Study: Telemedicine works. Break out the broadband!!!
Posted on August 11th, 2008 – 4:56 PMBy Thomas Lee
A new study published in The Lancet medical journal concludes that telemedicine (the use of advanced broadband technology, including interactive video, data imaging, and audio) led to better medical decisions in treating stroke victims than consulting doctors over the telephone.
That should make the folks at Virtual Radiologic Corp. giddy. The Minnetonka-based company contracts with radiologists across the United States to interpret and analyze imaging data from CT scans, MRIs and ultrasounds sent over encrypted broadband networks 24 hours a day.
The study, funded by the National Institute of Neurological Disorders and Strokes, California Institute of Telecommunications Technology, and the U.S. Department of Veteran Affairs research division, validates Virtual’s main raison d’etre: the lack of doctors, especially specialists in cardiology and neurology, means hospitals must look beyond their geographic borders to see top medical advice from physicians anywhere in the country.
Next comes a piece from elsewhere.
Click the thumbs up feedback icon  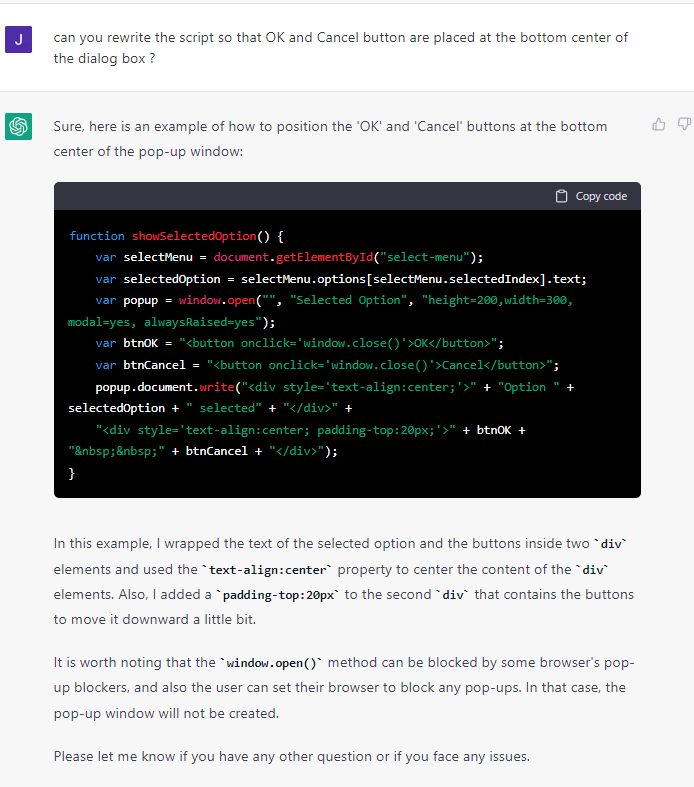pos(658,124)
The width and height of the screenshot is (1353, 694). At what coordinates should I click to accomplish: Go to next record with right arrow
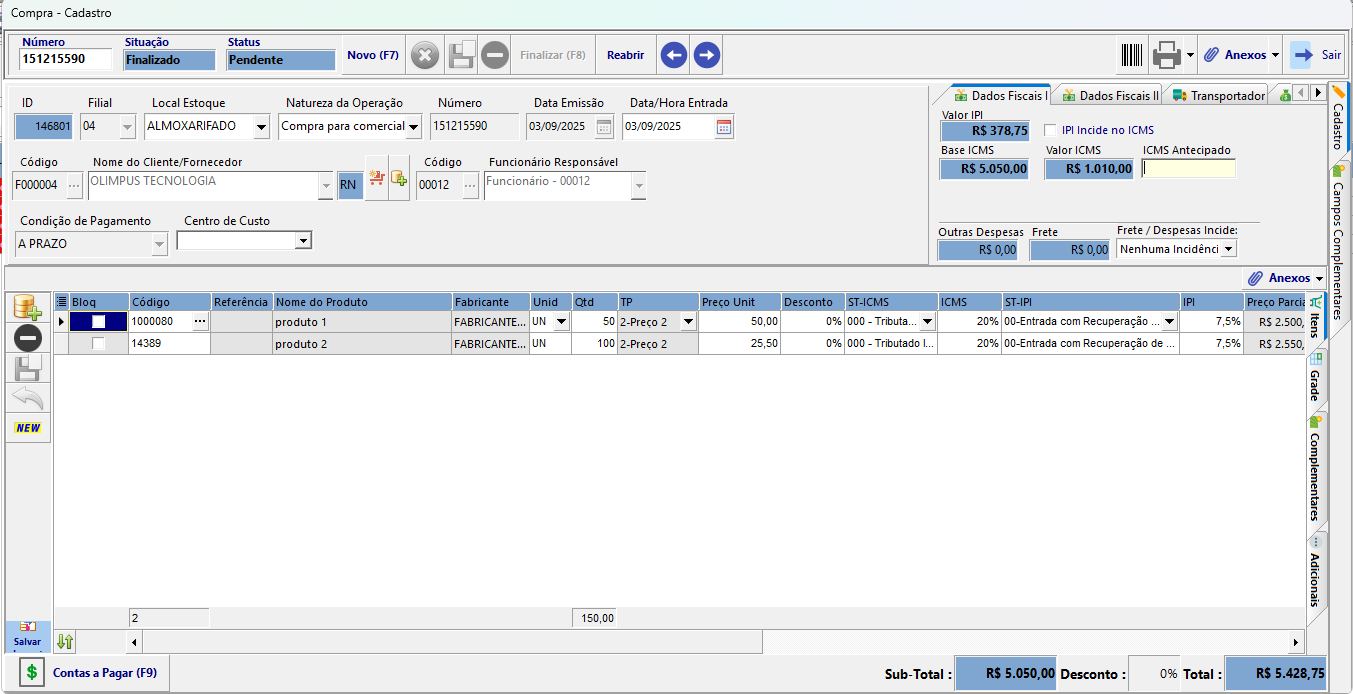(707, 55)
The evolution of broadband technology allows a hospital in St. Cloud to send images from a CT scan or MRI over the Internet to a doctor in Los Angeles who analyzes the data and sends a recommendation back to the hospital in real time.
The study sought to see whether doctors consulting via telemedicine or telephone correctly recommended the use of thrombolytics (anti-clotting drugs) to 234 patients with stroke symptoms. The selection of thrombolytics was not by accident: to be effective, the drugs must be given within the first three hours of the stroke symptoms and only at the hospital.
According to the study, doctors in the telemedicine group correctly prescribed the drugs 98 percent of the cases vs. 91 percent for the telephone group.
“Stroke telemedicine consultations result in more accurate decision making compared with telephone consultation and can serve as a model for the effective of telemedicine in other medical specialities,” the study says. “The more appropriate decisions, high rates of thrombolysis use, improved data collection, low rate of intracerebral haemorrhage, low technical complications, and favorable time requirements all support the efficacy of telemedicine for making treatment decisions, and might enable more practitioners to use this medium in daily stroke care.”
The study also helped refute one major knock on telemedicine: that the technology is often faulty and unreliable and prone to crashing.
“Despite the complexity of the telemedicne system, technical problems did not affect the successful completion of the trial,” the study says. “The reliability of the site-independence and quality of service technology is shown by the fact that only one consultation was not possible because of technical failure.“
One response to "Study: Telemedicine works. Break out the broadband!!!"
Teleradiology is not telemedicine. Radiology is reading films. Medicine is reading patients. Wrong type of company to pull for a comparison. Telemedicine is pulling physicians to patients in remote areas. Try Sisu Medical in Duluth as an intermediary with the technolgy between the physician and the hospital patient.